The design of new Greek typefaces always followed the growing needs of the Classical Studies in the major European Universities. Furthermore, by the end of the 19th century bibliology had become an established section of Historical Studies, and, as John Bowman commented, the prevailing attitude was that Greek types should adhere to a lost idealized, yet undefined, greekness of yore. Especially in Great Britain this tendency remained unchallenged in the first decades of the 20th century, both by Richard Proctor, curator of the incunabula section in the British Museum Library and his successor Victor Scholderer.
In 1927, Scholderer, on behalf of the Society for the Promotion of Greek Studies, got involved in choosing and consulting the design and production of a Greek type called New Hellenic cut by the Lanston Monotype Corporation. He chose the revival of a round, and almost monoline type which had first appeared in 1492 in the edition of Macrobius, ascribable to the printing shop of Giovanni Rosso (Joannes Rubeus) in Venice.
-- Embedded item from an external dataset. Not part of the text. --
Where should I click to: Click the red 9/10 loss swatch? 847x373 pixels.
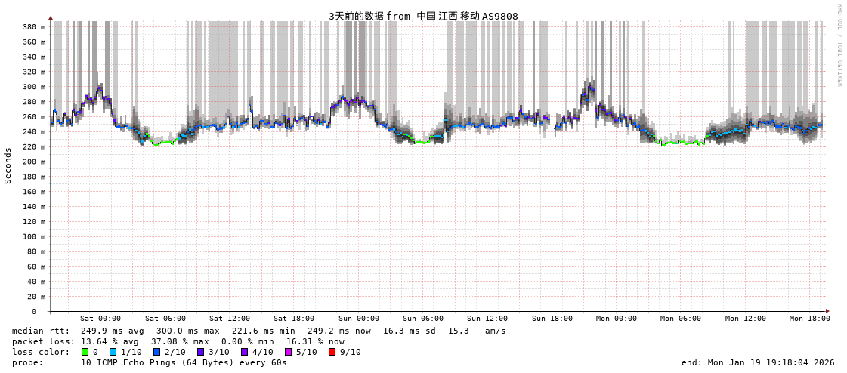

New Hellenic was the only successful typeface in Great Britain after the introduction of Porson Greek well over a century before. The type, since to 1930’s, was also well received in Greece, albeit with a different design for Ksi and Omega.
GFS digitized the typeface (1993-1994) funded by the Athens Archeological Society with the addition of a new set of epigraphical symbols. Later (2000) more weights were added (italic, bold and bold italic) as well as a latin version.